## MATERIAL FOR THIS EXERCISE
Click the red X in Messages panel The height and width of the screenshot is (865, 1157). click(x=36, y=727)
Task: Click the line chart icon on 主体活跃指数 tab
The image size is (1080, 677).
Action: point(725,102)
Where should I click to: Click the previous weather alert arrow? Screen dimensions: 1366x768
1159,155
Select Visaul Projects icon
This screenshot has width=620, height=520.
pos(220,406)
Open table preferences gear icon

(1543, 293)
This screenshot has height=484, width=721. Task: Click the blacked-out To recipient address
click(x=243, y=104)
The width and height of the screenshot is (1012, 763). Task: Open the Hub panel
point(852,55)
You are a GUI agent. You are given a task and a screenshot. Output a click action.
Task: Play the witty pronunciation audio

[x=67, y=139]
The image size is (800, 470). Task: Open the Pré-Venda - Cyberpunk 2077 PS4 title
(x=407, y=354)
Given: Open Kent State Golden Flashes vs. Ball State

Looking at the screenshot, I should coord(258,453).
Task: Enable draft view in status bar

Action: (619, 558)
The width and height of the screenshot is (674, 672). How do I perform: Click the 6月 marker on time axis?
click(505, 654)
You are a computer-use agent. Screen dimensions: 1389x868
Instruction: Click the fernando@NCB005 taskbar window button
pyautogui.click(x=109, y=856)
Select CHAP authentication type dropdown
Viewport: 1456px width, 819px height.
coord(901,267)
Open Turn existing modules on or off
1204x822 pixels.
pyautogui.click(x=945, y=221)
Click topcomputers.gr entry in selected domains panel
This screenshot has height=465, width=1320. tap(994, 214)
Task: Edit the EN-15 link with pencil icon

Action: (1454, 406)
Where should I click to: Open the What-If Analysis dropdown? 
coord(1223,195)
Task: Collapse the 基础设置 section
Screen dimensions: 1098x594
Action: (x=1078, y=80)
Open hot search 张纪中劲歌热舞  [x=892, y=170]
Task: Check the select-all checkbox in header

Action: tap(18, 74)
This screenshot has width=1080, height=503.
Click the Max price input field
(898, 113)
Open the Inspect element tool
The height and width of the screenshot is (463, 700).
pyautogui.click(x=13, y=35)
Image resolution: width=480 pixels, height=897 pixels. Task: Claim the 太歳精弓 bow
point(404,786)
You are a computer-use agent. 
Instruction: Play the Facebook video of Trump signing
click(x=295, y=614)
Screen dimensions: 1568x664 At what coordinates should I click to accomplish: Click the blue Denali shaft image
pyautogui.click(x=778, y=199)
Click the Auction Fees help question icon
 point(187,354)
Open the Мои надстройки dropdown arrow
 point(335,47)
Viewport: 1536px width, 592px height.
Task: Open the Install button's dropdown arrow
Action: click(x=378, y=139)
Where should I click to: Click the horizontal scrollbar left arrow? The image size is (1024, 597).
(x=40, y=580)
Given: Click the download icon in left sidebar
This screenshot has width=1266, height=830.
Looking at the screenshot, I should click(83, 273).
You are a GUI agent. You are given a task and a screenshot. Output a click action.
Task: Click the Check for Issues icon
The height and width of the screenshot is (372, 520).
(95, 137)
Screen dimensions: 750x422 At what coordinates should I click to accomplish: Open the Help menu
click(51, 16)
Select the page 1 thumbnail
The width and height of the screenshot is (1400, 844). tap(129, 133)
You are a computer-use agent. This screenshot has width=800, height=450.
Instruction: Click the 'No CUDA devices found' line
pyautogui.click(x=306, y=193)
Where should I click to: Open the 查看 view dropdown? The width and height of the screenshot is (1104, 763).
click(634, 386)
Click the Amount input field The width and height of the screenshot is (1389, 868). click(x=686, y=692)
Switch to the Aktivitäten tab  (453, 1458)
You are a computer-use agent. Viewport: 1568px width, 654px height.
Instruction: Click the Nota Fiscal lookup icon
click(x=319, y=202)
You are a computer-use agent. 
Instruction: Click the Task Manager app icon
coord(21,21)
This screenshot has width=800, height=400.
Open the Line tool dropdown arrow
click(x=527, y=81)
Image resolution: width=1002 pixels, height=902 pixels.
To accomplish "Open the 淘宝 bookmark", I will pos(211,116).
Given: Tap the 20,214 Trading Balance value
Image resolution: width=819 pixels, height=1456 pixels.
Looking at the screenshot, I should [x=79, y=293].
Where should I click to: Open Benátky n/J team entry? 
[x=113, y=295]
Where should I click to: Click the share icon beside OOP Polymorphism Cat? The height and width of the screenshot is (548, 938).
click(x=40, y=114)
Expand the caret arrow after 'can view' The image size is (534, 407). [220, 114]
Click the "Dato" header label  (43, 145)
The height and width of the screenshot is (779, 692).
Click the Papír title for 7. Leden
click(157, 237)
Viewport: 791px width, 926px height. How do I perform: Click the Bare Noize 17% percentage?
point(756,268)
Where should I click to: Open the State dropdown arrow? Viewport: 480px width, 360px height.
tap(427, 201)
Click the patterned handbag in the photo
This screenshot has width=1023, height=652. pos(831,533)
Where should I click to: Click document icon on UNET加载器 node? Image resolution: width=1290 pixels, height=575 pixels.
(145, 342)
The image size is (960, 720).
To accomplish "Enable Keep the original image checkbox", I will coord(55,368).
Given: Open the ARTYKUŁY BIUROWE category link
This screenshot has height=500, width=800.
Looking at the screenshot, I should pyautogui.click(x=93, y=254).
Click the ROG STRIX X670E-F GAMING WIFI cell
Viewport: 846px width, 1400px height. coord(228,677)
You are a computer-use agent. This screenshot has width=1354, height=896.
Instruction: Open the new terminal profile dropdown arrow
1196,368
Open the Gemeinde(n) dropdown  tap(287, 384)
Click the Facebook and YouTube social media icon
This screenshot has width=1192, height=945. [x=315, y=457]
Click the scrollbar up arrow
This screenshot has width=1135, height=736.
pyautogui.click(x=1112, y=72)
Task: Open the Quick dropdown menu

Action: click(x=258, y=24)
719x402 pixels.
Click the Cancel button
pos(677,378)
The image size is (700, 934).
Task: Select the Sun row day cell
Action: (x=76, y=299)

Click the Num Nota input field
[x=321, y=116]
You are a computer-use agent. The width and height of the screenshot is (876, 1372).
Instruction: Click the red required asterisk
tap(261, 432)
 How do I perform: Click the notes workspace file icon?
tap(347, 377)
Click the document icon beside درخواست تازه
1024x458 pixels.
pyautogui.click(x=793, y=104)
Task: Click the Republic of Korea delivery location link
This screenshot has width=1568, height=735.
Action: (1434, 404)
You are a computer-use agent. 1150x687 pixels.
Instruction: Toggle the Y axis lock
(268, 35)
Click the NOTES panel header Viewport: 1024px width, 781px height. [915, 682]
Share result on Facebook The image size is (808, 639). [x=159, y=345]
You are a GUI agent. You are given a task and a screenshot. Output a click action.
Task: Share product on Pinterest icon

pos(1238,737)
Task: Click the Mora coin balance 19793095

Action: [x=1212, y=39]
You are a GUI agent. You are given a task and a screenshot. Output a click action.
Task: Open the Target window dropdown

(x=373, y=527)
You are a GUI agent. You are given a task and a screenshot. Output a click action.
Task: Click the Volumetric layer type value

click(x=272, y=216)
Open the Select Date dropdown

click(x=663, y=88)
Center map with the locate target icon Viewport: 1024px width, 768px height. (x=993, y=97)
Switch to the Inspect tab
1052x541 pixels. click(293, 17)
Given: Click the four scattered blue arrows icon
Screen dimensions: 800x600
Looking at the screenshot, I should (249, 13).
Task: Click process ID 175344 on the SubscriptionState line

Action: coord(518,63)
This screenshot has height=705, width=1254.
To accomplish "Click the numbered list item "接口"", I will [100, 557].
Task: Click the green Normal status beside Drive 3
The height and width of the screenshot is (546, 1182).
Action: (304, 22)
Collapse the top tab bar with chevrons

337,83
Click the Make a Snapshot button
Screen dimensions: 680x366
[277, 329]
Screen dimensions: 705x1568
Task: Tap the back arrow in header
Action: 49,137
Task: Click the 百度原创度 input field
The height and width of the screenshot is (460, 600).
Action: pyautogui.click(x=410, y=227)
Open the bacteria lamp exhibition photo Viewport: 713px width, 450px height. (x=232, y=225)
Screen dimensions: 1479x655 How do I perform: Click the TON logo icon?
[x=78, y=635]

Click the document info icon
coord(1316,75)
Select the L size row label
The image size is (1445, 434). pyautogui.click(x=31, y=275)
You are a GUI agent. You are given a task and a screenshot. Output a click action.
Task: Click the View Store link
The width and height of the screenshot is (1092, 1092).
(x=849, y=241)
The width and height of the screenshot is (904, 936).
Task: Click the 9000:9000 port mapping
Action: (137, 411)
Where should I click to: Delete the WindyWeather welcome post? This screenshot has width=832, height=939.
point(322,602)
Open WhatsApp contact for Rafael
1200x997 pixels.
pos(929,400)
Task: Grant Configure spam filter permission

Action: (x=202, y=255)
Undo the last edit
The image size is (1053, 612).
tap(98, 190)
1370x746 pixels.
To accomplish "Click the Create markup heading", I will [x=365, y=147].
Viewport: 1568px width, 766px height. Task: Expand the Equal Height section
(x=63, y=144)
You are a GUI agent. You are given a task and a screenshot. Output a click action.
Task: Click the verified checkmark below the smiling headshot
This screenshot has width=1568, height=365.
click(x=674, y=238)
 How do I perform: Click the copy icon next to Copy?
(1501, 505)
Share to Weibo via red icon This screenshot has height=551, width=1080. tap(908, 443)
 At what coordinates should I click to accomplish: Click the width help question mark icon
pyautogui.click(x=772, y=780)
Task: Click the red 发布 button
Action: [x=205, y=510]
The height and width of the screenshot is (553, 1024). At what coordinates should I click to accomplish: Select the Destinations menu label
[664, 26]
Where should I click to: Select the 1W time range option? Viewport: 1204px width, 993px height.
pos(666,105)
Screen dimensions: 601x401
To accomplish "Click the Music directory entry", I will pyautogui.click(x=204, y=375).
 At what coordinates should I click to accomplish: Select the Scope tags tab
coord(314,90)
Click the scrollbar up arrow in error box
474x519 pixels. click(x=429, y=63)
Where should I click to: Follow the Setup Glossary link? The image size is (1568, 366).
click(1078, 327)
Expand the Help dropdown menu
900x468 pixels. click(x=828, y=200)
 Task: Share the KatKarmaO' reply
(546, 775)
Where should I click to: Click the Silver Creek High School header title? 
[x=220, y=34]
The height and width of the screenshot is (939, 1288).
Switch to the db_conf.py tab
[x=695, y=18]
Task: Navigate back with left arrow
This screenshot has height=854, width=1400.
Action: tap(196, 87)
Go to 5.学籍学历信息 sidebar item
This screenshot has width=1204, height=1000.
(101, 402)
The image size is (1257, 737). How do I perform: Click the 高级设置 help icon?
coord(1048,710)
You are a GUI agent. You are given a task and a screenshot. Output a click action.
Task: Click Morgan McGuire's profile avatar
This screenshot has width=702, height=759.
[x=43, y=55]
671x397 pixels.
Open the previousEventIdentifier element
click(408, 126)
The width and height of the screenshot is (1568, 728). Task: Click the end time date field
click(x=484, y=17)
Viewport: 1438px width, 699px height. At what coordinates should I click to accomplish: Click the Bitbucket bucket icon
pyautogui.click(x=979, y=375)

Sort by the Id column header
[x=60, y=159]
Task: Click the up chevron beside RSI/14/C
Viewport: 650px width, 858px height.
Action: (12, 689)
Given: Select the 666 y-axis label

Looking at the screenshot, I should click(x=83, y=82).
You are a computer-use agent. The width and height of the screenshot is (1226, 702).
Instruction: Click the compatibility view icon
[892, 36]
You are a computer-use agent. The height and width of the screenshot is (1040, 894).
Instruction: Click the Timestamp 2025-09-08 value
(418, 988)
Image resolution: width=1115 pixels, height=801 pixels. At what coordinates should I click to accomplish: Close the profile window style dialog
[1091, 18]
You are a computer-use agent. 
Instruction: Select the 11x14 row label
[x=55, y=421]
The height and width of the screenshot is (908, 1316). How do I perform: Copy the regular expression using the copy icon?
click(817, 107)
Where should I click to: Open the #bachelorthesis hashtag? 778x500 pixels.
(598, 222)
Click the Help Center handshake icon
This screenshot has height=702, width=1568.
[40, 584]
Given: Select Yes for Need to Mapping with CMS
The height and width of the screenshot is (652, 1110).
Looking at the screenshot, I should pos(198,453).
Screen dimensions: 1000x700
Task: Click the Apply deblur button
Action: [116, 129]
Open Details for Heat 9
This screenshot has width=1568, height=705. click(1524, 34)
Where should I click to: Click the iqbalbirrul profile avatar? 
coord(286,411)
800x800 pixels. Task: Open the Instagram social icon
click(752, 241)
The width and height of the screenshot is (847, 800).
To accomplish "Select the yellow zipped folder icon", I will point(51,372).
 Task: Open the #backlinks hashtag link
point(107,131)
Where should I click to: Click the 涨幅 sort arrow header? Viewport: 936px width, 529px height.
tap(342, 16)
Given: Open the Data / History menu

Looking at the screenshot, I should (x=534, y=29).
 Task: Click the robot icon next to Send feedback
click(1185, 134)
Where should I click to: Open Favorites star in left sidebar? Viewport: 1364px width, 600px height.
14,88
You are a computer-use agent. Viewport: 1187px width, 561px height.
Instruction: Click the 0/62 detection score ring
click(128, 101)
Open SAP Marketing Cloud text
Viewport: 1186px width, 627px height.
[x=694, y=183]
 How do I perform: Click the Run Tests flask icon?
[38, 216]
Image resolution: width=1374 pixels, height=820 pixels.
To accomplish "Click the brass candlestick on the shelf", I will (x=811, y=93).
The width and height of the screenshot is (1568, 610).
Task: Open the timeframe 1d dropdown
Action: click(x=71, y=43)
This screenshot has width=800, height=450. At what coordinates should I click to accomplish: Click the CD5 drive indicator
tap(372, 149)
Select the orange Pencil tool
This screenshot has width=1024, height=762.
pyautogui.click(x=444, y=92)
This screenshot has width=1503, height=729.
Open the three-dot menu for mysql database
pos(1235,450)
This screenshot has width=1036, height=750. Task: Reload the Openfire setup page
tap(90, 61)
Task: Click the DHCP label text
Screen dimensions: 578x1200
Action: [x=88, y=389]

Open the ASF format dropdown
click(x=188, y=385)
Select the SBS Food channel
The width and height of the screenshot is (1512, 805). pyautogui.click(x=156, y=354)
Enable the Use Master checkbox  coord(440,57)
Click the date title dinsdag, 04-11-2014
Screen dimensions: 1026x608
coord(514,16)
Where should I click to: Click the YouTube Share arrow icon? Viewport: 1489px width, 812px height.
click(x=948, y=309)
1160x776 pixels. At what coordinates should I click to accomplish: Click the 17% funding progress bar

## WHAT THE TASK ASKS
State how many lines of the data contain the word "text". Nothing besides the number belongs in the reply.

## RESULT FOR THIS EXERCISE
2